ÉPOCA – Algum projeto de lei criado pela CPI vingou?
Maria do Rosário – O que obriga todos os hotéis e estabelecimentos de diversão a exibir uma placa dizendo que exploração sexual de crianças é crime, com um número nacional de denúncia: 100.
ÉPOCA – O que, a seu ver, poderia ter levado o STJ a absolver os réus?
Maria do Rosário – Não pretendo dar argumentos aos juízes e irei aos ministros do Supremo antes de recorrer aos organismos internacionais. Mas acho que a decisão do STJ reflete algo terrível em nossa sociedade. A maneira dúbia com que se encaram hoje nossas crianças. Numa hora, é a criança anjo, sem sexo, desprovida de qualquer desejo. Outra hora, é um ser diabólico e provocador, a menina vista como ninfeta. A sociedade contemporânea tem misturado a sexualidade de adultos e crianças. O corpo jovem tem sido valorizado sexualmente além dos limites aceitáveis. Modelos são obrigadas a se enquadrar num corpo esquálido e quase infantil, manequim 36. Revistas masculinas associam a nudez de mulheres ao universo infantil, com ursinhos de pelúcia, uniforme de colegial, quartos de adolescentes. Os juízes acabam agindo como peça de uma engrenagem que subtrai a infância.
Isso é um absurdo! Realmente um retrocesso! Espero que a decisão mude quando for pro Supremo Tribunal Federal... Valéria, acho que já li um comentário seu de que não vê CQC... Mas queria que você desse uma olhada nesse vídeo do quadro Controle de Qualidade com alguns deputados federais a respeito da Lei Maria da Penha. http://www.youtube.com/watch?v=HuRoEbvmUQM Abraços.

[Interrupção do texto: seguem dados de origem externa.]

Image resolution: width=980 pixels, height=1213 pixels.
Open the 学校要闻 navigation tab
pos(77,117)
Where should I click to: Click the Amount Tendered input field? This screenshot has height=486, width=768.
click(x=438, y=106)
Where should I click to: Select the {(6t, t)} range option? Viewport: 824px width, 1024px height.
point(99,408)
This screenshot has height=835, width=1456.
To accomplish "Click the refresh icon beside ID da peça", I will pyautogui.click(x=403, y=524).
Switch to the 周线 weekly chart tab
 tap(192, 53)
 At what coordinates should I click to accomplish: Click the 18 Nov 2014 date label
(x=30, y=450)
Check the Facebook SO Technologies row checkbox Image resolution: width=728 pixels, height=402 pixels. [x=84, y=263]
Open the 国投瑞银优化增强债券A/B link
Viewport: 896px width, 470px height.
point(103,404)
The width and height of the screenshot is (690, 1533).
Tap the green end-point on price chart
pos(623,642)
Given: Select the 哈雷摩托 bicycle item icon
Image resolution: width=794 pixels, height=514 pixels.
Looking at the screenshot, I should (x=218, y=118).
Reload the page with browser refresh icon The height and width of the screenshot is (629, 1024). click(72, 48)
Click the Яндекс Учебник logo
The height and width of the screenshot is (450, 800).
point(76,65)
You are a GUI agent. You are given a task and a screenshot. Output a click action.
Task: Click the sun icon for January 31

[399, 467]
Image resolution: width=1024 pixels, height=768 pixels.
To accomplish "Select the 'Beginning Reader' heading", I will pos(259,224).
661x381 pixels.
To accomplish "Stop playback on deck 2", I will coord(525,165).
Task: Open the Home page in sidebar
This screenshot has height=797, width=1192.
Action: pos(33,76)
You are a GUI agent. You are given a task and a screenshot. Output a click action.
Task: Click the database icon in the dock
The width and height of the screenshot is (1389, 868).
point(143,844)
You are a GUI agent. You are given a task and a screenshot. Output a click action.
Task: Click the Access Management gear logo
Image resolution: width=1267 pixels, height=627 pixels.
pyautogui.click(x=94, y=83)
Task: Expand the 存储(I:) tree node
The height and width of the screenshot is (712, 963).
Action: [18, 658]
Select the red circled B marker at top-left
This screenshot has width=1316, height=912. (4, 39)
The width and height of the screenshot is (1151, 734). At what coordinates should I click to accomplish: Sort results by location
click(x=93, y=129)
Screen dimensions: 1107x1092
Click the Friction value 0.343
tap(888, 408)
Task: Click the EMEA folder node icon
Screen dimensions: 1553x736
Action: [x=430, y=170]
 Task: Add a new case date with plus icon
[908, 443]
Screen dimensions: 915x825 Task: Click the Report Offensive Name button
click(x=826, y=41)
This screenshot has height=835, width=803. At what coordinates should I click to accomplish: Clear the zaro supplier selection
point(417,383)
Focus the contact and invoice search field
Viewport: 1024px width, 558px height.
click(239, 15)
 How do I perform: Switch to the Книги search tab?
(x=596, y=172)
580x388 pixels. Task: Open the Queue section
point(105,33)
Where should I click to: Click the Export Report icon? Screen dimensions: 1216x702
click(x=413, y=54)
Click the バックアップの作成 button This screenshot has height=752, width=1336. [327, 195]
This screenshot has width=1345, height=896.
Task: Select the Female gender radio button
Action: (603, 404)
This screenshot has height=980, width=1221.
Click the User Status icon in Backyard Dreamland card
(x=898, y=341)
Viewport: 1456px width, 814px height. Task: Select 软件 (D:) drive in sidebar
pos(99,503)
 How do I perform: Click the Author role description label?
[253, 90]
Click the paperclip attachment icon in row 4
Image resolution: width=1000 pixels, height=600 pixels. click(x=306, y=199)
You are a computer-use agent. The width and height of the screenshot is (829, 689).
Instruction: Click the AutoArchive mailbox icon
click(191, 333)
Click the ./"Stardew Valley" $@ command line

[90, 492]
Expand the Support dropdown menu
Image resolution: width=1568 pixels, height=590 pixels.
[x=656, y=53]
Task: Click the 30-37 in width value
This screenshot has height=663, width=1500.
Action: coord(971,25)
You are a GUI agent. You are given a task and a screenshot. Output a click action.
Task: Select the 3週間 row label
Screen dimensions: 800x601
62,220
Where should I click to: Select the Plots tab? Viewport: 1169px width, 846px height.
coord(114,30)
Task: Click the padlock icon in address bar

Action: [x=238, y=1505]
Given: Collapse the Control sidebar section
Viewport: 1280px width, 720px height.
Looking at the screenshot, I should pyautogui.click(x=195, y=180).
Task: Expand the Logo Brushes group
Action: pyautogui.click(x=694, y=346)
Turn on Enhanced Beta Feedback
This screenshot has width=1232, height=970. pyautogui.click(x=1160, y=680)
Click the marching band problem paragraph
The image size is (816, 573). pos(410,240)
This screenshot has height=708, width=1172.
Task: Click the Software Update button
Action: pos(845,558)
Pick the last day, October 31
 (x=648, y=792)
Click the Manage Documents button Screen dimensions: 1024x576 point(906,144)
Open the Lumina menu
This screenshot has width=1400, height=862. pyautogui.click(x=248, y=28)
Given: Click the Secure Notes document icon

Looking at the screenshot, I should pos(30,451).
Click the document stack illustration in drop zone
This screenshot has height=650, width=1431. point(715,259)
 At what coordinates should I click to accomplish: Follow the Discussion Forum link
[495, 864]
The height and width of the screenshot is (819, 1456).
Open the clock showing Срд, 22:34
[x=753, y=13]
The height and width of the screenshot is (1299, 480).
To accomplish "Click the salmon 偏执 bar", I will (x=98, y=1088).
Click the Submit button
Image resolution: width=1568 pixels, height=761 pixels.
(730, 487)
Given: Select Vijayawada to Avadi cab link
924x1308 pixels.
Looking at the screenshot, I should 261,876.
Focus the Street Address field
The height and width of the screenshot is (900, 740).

ResponderExcluirLi sobre isso e achei um absurdo. Mas não é de admirar que os ministros do Supremo, um órgão que tem como seu presidente um "coronel" - e todos nós sabemos como essa gente pensa e age - tenha emitido tal sentença. Mesmo que no processo existissem erros, penso que para ser um magistrado e exercer a advocacia há que se ter senso de justiça e buscar argumentos e brechas na lei para que injustiças não sejam praticadas e para que verdadeiros monstros não saiam livres, sem nenhuma punição para seus crimes.
ResponderExcluirEu acho que o pouco caso com que o sistema de justiça e mesmo a sociedade trataram o caso são exemplos de como a questão da pedofilia é confusa e mal resolvida e envolve também questões de classe. Não eram crianças de classe média, de "boa família" que sofriam abusos, mas sim crianças pobres, talvez miseráveis com uma vida desestruturada, ou seja "crianças perdidas", que foram aliciadas. Esse é o tipo de raciocínio de muita gente.